Android Market was designed to be the one-stop shop for all G-1 users to download applications for their mobile handsets. As such, it had a great deal in common with the Apple iTunes App Store - save for one specific feature: the ability for developers to charge for their apps. Now, even that feature will be common between the two application stores as the Android Market prepares to release support for priced applications.
Developers from the United States and the United Kingdom can begin uploading applications and pricing information in preparation for the US launch, which is scheduled to open in the middle of this week. The pricing for applications can range from $0.99 to $200.00 US or 0.50 to 100 GBP. The Market will use Google Checkout for its payment mechanism. Developers will be charged 30% of the purchase price as a transaction fee.
Based on the performance of iPhone apps, it's highly likely that we'll see more applications aiming for the lower end of that pricing spectrum than the upper end. But it will be interesting to see if any developers choose to charge a premium price - which isn't nearly as ridiculous as the App Store's $999.99 threshold - for their development efforts. Thankfully, according to the Market, "Once you've set a price for an application, you may choose to change it at any time."

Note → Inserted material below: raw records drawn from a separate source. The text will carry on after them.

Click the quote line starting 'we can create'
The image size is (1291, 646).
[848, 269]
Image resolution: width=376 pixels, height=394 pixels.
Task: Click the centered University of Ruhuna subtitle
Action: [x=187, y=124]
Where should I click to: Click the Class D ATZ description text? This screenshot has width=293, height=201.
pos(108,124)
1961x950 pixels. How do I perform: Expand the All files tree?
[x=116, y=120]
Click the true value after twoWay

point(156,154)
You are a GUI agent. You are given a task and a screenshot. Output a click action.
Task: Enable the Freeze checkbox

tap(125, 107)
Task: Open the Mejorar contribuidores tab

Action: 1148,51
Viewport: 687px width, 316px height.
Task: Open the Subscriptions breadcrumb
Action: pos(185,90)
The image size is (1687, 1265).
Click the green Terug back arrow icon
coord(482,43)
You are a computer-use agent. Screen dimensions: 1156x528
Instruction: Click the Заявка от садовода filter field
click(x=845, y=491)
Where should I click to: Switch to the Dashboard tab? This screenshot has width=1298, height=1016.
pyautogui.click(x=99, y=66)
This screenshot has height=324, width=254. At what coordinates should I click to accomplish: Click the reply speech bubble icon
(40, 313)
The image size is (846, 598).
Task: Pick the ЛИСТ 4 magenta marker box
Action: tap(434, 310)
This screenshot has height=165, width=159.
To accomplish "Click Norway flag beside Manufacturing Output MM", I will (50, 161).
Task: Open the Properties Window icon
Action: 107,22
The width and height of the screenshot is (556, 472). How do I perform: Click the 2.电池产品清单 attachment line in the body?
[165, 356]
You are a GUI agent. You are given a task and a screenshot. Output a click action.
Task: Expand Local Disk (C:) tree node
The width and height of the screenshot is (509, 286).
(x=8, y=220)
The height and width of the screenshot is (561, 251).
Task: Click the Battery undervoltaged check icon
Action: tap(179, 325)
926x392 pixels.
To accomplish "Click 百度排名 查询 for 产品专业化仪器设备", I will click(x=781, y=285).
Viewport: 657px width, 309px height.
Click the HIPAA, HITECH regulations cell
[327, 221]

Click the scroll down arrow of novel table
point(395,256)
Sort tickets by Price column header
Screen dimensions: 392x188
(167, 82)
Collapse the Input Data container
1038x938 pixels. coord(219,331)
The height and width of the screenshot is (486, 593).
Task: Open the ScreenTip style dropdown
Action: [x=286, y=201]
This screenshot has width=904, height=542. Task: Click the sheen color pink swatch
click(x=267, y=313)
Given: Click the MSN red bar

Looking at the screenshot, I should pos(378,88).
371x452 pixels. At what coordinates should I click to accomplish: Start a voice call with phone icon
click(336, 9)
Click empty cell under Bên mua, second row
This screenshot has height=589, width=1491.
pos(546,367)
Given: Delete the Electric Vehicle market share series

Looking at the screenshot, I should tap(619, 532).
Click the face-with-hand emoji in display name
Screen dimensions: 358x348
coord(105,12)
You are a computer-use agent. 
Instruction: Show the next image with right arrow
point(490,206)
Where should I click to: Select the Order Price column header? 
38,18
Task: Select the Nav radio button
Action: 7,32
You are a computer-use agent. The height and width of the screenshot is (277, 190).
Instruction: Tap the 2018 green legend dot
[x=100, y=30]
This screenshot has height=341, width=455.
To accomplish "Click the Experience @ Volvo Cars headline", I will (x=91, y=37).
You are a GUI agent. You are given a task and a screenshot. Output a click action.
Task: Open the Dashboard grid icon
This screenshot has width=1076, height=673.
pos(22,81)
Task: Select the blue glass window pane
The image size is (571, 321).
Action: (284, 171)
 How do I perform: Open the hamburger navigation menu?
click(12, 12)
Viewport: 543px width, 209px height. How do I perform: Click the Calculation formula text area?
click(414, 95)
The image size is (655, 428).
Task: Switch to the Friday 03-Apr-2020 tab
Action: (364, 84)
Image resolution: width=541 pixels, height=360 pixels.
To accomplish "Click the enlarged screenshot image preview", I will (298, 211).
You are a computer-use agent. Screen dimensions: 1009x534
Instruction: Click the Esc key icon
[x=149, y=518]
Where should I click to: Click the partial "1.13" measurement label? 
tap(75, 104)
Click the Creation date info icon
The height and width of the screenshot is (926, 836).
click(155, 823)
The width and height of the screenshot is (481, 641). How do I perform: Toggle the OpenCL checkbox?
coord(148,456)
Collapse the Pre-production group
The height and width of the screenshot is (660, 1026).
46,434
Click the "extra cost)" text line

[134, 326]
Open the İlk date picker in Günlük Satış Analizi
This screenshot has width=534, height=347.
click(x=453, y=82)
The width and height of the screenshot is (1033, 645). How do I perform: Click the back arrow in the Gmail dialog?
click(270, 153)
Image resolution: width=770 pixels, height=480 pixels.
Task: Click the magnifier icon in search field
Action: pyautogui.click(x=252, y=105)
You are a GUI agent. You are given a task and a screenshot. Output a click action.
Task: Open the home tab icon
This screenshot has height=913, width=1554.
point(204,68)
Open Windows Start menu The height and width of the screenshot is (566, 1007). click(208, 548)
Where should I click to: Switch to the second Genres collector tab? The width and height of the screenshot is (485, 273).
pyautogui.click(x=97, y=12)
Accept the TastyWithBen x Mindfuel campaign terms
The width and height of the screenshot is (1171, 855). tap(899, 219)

The option of listing priced applications is currently only available to developers in the US and the UK. However, developers from Germany, Austria, Netherlands, France, and Spain are slated to be allowed access to sell applications before April 2009. The Android Market hints at additional countries being added before the end of Q1, as well.
In related news, Australia developers just gained the opportunity to upload free applications. Singapore developers will soon have similar options.